===== Data to process

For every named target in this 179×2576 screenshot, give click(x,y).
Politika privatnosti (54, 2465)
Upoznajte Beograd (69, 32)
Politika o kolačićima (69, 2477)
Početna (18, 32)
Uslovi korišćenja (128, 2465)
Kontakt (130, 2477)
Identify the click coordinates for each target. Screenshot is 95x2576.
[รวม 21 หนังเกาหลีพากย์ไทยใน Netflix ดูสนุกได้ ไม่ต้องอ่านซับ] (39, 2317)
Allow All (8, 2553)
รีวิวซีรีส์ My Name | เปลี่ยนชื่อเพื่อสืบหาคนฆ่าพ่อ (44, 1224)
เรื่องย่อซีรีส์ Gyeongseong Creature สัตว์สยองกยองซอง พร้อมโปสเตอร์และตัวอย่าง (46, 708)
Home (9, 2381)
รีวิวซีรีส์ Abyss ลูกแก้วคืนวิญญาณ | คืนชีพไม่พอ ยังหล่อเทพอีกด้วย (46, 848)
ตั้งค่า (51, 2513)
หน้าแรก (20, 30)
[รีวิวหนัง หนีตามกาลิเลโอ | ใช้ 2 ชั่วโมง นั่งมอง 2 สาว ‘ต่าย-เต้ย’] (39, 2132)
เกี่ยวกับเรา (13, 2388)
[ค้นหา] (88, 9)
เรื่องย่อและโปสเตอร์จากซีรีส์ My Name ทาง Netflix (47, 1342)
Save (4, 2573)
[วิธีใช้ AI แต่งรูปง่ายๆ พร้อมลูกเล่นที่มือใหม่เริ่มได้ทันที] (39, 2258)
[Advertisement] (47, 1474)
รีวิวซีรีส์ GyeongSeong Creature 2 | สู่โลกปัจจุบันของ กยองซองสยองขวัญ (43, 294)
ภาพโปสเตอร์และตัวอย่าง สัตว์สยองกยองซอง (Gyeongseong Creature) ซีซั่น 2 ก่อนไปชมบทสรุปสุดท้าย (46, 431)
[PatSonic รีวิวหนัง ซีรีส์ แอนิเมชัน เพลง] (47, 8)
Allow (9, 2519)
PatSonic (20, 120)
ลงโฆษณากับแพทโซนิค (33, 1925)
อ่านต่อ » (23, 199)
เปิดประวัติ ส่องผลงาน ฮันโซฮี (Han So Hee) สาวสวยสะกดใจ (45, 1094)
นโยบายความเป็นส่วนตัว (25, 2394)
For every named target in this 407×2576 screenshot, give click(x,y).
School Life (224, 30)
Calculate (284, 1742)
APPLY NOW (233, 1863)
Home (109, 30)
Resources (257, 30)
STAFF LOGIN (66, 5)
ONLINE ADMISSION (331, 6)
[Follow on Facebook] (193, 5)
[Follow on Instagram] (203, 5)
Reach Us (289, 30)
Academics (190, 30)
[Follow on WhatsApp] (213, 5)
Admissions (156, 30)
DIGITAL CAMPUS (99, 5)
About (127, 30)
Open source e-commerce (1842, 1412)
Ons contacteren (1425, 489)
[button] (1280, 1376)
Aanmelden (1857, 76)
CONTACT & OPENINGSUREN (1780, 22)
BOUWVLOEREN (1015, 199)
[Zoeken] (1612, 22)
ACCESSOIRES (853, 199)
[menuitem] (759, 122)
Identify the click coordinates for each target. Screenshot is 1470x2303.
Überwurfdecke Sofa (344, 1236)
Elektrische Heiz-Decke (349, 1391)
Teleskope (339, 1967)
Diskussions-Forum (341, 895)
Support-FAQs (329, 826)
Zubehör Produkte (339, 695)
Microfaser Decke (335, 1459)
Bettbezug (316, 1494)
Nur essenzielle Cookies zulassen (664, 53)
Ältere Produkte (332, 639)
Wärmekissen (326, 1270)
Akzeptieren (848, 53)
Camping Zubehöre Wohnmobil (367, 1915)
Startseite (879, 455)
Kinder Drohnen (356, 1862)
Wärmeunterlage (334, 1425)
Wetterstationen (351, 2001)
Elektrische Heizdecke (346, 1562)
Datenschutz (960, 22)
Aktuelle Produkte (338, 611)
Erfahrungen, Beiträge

==========

**Brief**
Your job is to retype all of the material exactly.

**Response to this task**
For every named target in this 179×2576 screenshot, give click(x,y).
Politika privatnosti (54, 2465)
Upoznajte Beograd (69, 32)
Politika o kolačićima (69, 2477)
Početna (18, 32)
Uslovi korišćenja (128, 2465)
Kontakt (130, 2477)
Identify the click coordinates for each target. Screenshot is 95x2576.
[รวม 21 หนังเกาหลีพากย์ไทยใน Netflix ดูสนุกได้ ไม่ต้องอ่านซับ] (39, 2317)
Allow All (8, 2553)
รีวิวซีรีส์ My Name | เปลี่ยนชื่อเพื่อสืบหาคนฆ่าพ่อ (44, 1224)
เรื่องย่อซีรีส์ Gyeongseong Creature สัตว์สยองกยองซอง พร้อมโปสเตอร์และตัวอย่าง (46, 708)
Home (9, 2381)
รีวิวซีรีส์ Abyss ลูกแก้วคืนวิญญาณ | คืนชีพไม่พอ ยังหล่อเทพอีกด้วย (46, 848)
ตั้งค่า (51, 2513)
หน้าแรก (20, 30)
[รีวิวหนัง หนีตามกาลิเลโอ | ใช้ 2 ชั่วโมง นั่งมอง 2 สาว ‘ต่าย-เต้ย’] (39, 2132)
เกี่ยวกับเรา (13, 2388)
[ค้นหา] (88, 9)
เรื่องย่อและโปสเตอร์จากซีรีส์ My Name ทาง Netflix (47, 1342)
Save (4, 2573)
[วิธีใช้ AI แต่งรูปง่ายๆ พร้อมลูกเล่นที่มือใหม่เริ่มได้ทันที] (39, 2258)
[Advertisement] (47, 1474)
รีวิวซีรีส์ GyeongSeong Creature 2 | สู่โลกปัจจุบันของ กยองซองสยองขวัญ (43, 294)
ภาพโปสเตอร์และตัวอย่าง สัตว์สยองกยองซอง (Gyeongseong Creature) ซีซั่น 2 ก่อนไปชมบทสรุปสุดท้าย (46, 431)
[PatSonic รีวิวหนัง ซีรีส์ แอนิเมชัน เพลง] (47, 8)
Allow (9, 2519)
PatSonic (20, 120)
ลงโฆษณากับแพทโซนิค (33, 1925)
อ่านต่อ » (23, 199)
เปิดประวัติ ส่องผลงาน ฮันโซฮี (Han So Hee) สาวสวยสะกดใจ (45, 1094)
นโยบายความเป็นส่วนตัว (25, 2394)
For every named target in this 407×2576 screenshot, give click(x,y).
School Life (224, 30)
Calculate (284, 1742)
APPLY NOW (233, 1863)
Home (109, 30)
Resources (257, 30)
STAFF LOGIN (66, 5)
ONLINE ADMISSION (331, 6)
[Follow on Facebook] (193, 5)
[Follow on Instagram] (203, 5)
Reach Us (289, 30)
Academics (190, 30)
[Follow on WhatsApp] (213, 5)
Admissions (156, 30)
DIGITAL CAMPUS (99, 5)
About (127, 30)
Open source e-commerce (1842, 1412)
Ons contacteren (1425, 489)
[button] (1280, 1376)
Aanmelden (1857, 76)
CONTACT & OPENINGSUREN (1780, 22)
BOUWVLOEREN (1015, 199)
[Zoeken] (1612, 22)
ACCESSOIRES (853, 199)
[menuitem] (759, 122)
Identify the click coordinates for each target. Screenshot is 1470x2303.
Überwurfdecke Sofa (344, 1236)
Elektrische Heiz-Decke (349, 1391)
Teleskope (339, 1967)
Diskussions-Forum (341, 895)
Support-FAQs (329, 826)
Zubehör Produkte (339, 695)
Microfaser Decke (335, 1459)
Bettbezug (316, 1494)
Nur essenzielle Cookies zulassen (664, 53)
Ältere Produkte (332, 639)
Wärmekissen (326, 1270)
Akzeptieren (848, 53)
Camping Zubehöre Wohnmobil (367, 1915)
Startseite (879, 455)
Kinder Drohnen (356, 1862)
Wärmeunterlage (334, 1425)
Wetterstationen (351, 2001)
Elektrische Heizdecke (346, 1562)
Datenschutz (960, 22)
Aktuelle Produkte (338, 611)
Erfahrungen, Beiträge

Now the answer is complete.